Text passage
□ □ □ □

Report Jobs and Labor

The Wrong Time to Extend Unemployment Insurance

May 4, 2004 19 min read Download Report

Authors: Paul Kersey and Tim Kane

Although the perceived weakness in the labor market has led to calls for another extension of temporary unemployment insurance (UI) benefits, this is a political cure in search of a problem. Resuming Temporary Extended Unemployment Compensation (TEUC) is ill-advised.

An extension not only would increase spending by roughly $1 billion per month, but also is unnecessary given the demonstrated strengthening of the labor market. Most damning of all is that well-established economic research shows that any extension of jobless claims generates exactly the wrong incentives and increases the average duration of unemployment for those who qualify.

□ □ □ □

Task requirements
According to the report on unemployment insurance, by roughly how much would an extension increase spending?

Given material

□ □ □ □

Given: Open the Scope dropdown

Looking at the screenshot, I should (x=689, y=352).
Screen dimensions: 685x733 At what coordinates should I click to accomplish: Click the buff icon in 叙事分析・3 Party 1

□ □ □ □

Expected answer
By roughly $1 billion per month.